Copy verbatim the block of lines in the entries below whose first line contains "Given: Click the Verified status badge" and whose last line contains "The height and". Leave out all other lines.
(Beginning of Data for processing)
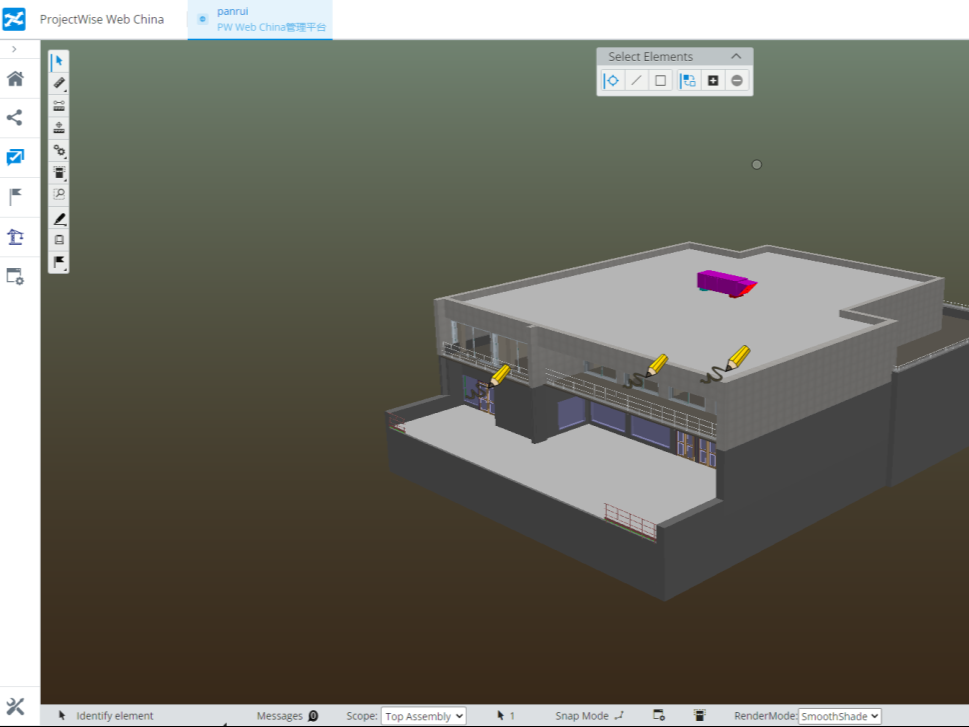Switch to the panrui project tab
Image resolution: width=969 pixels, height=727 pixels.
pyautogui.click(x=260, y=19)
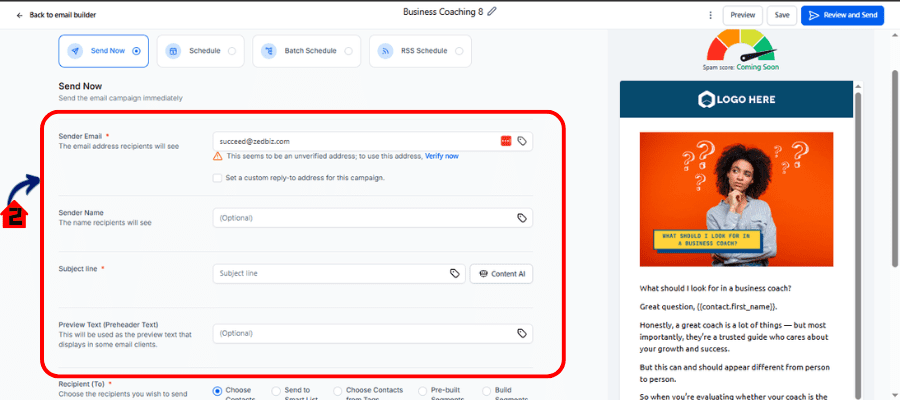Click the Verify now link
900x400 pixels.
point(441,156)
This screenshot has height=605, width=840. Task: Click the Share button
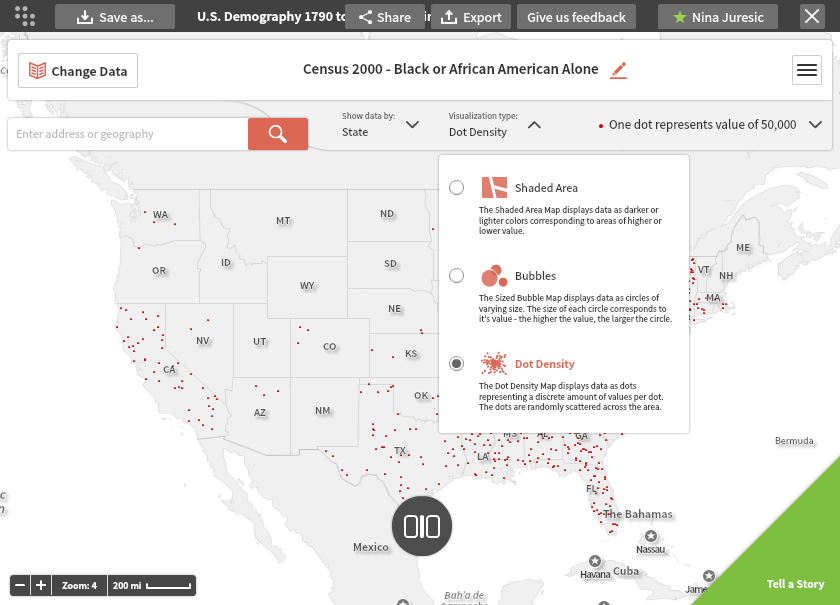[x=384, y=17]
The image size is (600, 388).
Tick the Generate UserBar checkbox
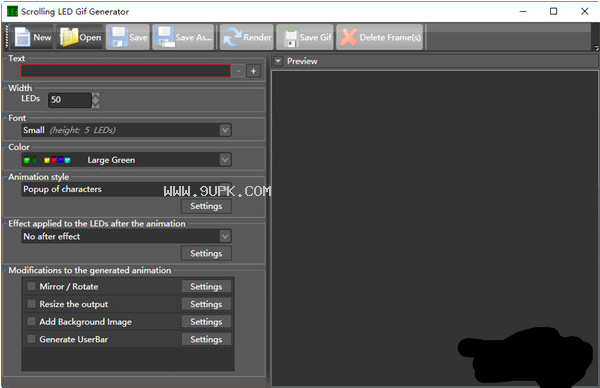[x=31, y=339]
(End of Data for processing)
(Beginning of Data for processing)
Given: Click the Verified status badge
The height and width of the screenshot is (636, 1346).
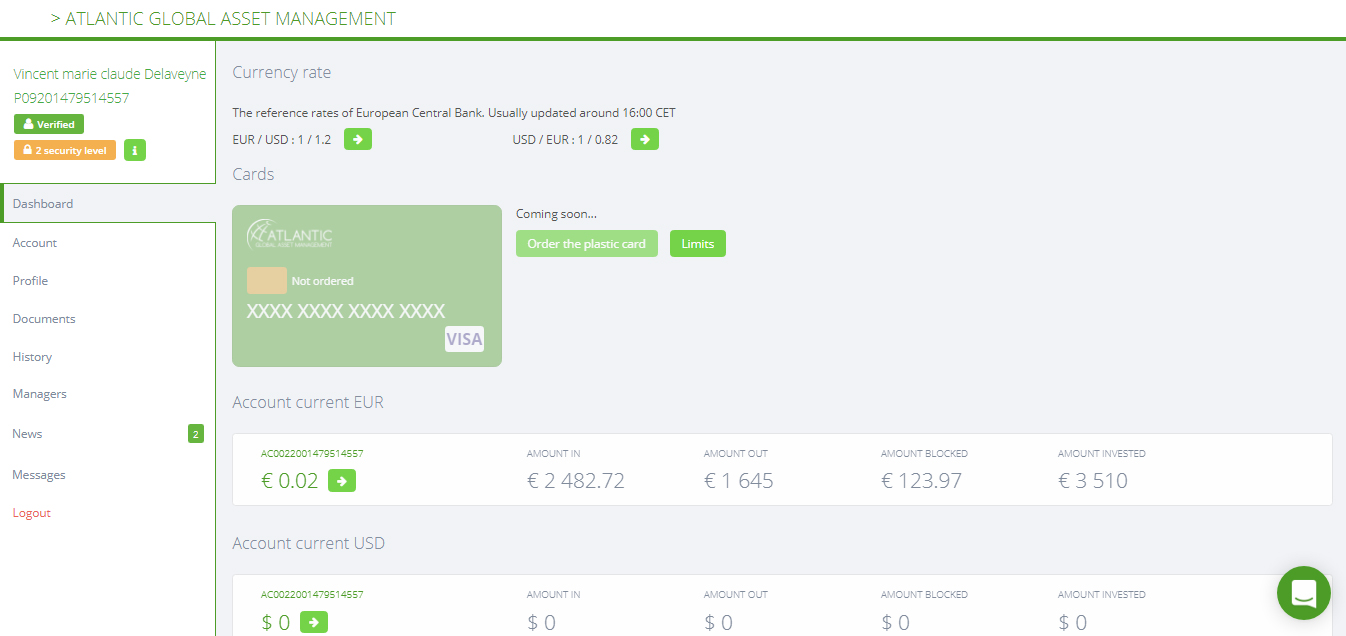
(End of Data for processing)
Reply to the task:
Given: Click the Verified status badge
The height and width of the screenshot is (636, 1346).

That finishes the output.